Print out every entry that follows, exactly as written.

Material for this task:
+---+

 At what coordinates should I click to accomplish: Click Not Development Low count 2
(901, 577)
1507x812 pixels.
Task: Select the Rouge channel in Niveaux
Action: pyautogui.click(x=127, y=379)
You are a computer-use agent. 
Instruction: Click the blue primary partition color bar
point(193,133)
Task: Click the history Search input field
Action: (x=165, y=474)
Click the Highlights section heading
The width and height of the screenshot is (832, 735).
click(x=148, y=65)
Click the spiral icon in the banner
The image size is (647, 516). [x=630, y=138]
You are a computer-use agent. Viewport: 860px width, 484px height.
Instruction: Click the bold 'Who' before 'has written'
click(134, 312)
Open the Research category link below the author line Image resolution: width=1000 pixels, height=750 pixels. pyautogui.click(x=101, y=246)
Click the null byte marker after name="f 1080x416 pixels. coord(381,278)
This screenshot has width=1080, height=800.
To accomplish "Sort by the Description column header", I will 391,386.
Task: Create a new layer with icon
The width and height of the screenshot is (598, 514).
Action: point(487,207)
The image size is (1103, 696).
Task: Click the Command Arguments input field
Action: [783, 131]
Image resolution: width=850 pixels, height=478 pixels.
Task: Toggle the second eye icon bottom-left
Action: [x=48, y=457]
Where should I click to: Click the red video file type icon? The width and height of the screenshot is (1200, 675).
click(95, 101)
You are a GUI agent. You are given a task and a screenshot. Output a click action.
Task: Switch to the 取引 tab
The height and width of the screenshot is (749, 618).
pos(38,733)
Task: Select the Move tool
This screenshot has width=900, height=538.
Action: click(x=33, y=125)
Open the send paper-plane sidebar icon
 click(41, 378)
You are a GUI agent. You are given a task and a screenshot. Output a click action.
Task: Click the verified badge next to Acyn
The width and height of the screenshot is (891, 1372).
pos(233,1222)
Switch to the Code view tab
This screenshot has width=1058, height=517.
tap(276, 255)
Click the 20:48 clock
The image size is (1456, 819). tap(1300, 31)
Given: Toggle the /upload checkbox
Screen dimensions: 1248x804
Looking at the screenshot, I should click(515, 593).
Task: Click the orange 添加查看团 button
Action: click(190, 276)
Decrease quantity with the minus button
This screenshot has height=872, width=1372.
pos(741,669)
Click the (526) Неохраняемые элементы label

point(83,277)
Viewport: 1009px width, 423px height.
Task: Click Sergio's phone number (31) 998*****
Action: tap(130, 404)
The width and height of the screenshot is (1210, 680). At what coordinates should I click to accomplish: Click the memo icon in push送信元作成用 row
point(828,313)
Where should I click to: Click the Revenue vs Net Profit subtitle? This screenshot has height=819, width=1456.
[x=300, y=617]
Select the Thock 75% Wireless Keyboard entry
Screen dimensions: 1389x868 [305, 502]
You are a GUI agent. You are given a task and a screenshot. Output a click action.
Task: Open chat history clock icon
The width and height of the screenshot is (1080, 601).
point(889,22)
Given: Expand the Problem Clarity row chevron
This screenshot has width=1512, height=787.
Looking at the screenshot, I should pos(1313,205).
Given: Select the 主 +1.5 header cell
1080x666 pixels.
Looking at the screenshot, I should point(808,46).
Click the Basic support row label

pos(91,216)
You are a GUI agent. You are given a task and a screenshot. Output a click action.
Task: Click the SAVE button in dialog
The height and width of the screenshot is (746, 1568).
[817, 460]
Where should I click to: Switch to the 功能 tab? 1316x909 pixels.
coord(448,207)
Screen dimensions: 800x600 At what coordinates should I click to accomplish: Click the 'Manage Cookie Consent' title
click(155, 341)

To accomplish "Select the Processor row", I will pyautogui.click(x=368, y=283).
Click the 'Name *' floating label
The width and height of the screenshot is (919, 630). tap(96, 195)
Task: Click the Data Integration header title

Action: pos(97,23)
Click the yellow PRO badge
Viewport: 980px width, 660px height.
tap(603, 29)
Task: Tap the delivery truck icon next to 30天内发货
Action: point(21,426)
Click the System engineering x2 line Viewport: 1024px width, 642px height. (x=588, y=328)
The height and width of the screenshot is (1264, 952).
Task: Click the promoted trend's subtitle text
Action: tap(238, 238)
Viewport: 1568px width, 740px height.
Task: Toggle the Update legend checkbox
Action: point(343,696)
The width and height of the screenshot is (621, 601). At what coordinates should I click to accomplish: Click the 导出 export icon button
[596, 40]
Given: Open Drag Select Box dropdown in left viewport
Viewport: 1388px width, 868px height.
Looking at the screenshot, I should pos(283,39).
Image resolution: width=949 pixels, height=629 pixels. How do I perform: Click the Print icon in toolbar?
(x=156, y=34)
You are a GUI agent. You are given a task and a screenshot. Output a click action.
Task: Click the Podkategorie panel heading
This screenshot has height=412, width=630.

+---+

Task result:
 At what coordinates should I click to accomplish: Click Not Development Low count 2
(901, 577)
1507x812 pixels.
Task: Select the Rouge channel in Niveaux
Action: pyautogui.click(x=127, y=379)
You are a computer-use agent. 
Instruction: Click the blue primary partition color bar
point(193,133)
Task: Click the history Search input field
Action: (x=165, y=474)
Click the Highlights section heading
The width and height of the screenshot is (832, 735).
click(x=148, y=65)
Click the spiral icon in the banner
The image size is (647, 516). [x=630, y=138]
You are a computer-use agent. Viewport: 860px width, 484px height.
Instruction: Click the bold 'Who' before 'has written'
click(134, 312)
Open the Research category link below the author line Image resolution: width=1000 pixels, height=750 pixels. pyautogui.click(x=101, y=246)
Click the null byte marker after name="f 1080x416 pixels. coord(381,278)
This screenshot has width=1080, height=800.
To accomplish "Sort by the Description column header", I will 391,386.
Task: Create a new layer with icon
The width and height of the screenshot is (598, 514).
Action: point(487,207)
The image size is (1103, 696).
Task: Click the Command Arguments input field
Action: [783, 131]
Image resolution: width=850 pixels, height=478 pixels.
Task: Toggle the second eye icon bottom-left
Action: [x=48, y=457]
Where should I click to: Click the red video file type icon? The width and height of the screenshot is (1200, 675).
click(95, 101)
You are a GUI agent. You are given a task and a screenshot. Output a click action.
Task: Switch to the 取引 tab
The height and width of the screenshot is (749, 618).
pos(38,733)
Task: Select the Move tool
This screenshot has width=900, height=538.
Action: click(x=33, y=125)
Open the send paper-plane sidebar icon
 click(41, 378)
You are a GUI agent. You are given a task and a screenshot. Output a click action.
Task: Click the verified badge next to Acyn
The width and height of the screenshot is (891, 1372).
pos(233,1222)
Switch to the Code view tab
This screenshot has width=1058, height=517.
tap(276, 255)
Click the 20:48 clock
The image size is (1456, 819). tap(1300, 31)
Given: Toggle the /upload checkbox
Screen dimensions: 1248x804
Looking at the screenshot, I should click(515, 593).
Task: Click the orange 添加查看团 button
Action: click(190, 276)
Decrease quantity with the minus button
This screenshot has height=872, width=1372.
pos(741,669)
Click the (526) Неохраняемые элементы label

point(83,277)
Viewport: 1009px width, 423px height.
Task: Click Sergio's phone number (31) 998*****
Action: tap(130, 404)
The width and height of the screenshot is (1210, 680). At what coordinates should I click to accomplish: Click the memo icon in push送信元作成用 row
point(828,313)
Where should I click to: Click the Revenue vs Net Profit subtitle? This screenshot has height=819, width=1456.
[x=300, y=617]
Select the Thock 75% Wireless Keyboard entry
Screen dimensions: 1389x868 [305, 502]
You are a GUI agent. You are given a task and a screenshot. Output a click action.
Task: Open chat history clock icon
The width and height of the screenshot is (1080, 601).
point(889,22)
Given: Expand the Problem Clarity row chevron
This screenshot has width=1512, height=787.
Looking at the screenshot, I should pos(1313,205).
Given: Select the 主 +1.5 header cell
1080x666 pixels.
Looking at the screenshot, I should point(808,46).
Click the Basic support row label

pos(91,216)
You are a GUI agent. You are given a task and a screenshot. Output a click action.
Task: Click the SAVE button in dialog
The height and width of the screenshot is (746, 1568).
[817, 460]
Where should I click to: Switch to the 功能 tab? 1316x909 pixels.
coord(448,207)
Screen dimensions: 800x600 At what coordinates should I click to accomplish: Click the 'Manage Cookie Consent' title
click(155, 341)

To accomplish "Select the Processor row", I will pyautogui.click(x=368, y=283).
Click the 'Name *' floating label
The width and height of the screenshot is (919, 630). tap(96, 195)
Task: Click the Data Integration header title

Action: pos(97,23)
Click the yellow PRO badge
Viewport: 980px width, 660px height.
tap(603, 29)
Task: Tap the delivery truck icon next to 30天内发货
Action: point(21,426)
Click the System engineering x2 line Viewport: 1024px width, 642px height. (x=588, y=328)
The height and width of the screenshot is (1264, 952).
Task: Click the promoted trend's subtitle text
Action: tap(238, 238)
Viewport: 1568px width, 740px height.
Task: Toggle the Update legend checkbox
Action: point(343,696)
The width and height of the screenshot is (621, 601). At what coordinates should I click to accomplish: Click the 导出 export icon button
[596, 40]
Given: Open Drag Select Box dropdown in left viewport
Viewport: 1388px width, 868px height.
Looking at the screenshot, I should pos(283,39).
Image resolution: width=949 pixels, height=629 pixels. How do I perform: Click the Print icon in toolbar?
(x=156, y=34)
You are a GUI agent. You are given a task and a screenshot. Output a click action.
Task: Click the Podkategorie panel heading
This screenshot has height=412, width=630.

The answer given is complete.